→ Exercise aim
Rewrite the stretch from the line containing "Castell de l'Areny (66, 1303)" through the end of the data, changing "Castell" to "Castle" and leaving everything else intact. Return only those lines.

→ Records to process
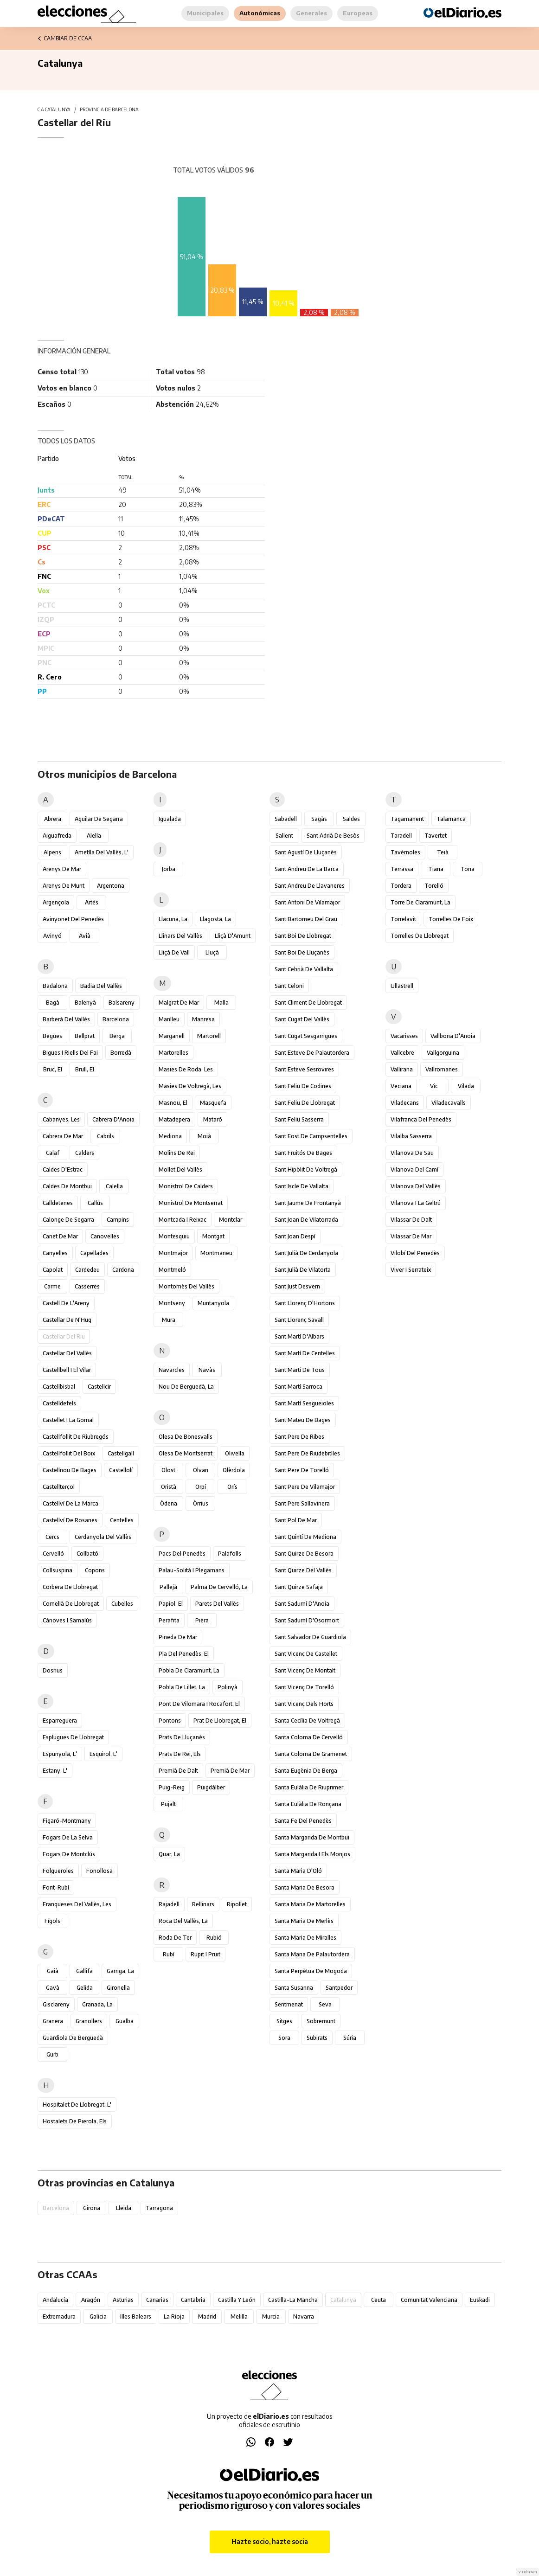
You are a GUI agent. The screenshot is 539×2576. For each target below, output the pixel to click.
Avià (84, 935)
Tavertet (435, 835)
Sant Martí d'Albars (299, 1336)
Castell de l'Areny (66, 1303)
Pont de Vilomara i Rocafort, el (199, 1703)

→ Response
Castle de l'Areny (66, 1303)
Pont de Vilomara i Rocafort, el (199, 1703)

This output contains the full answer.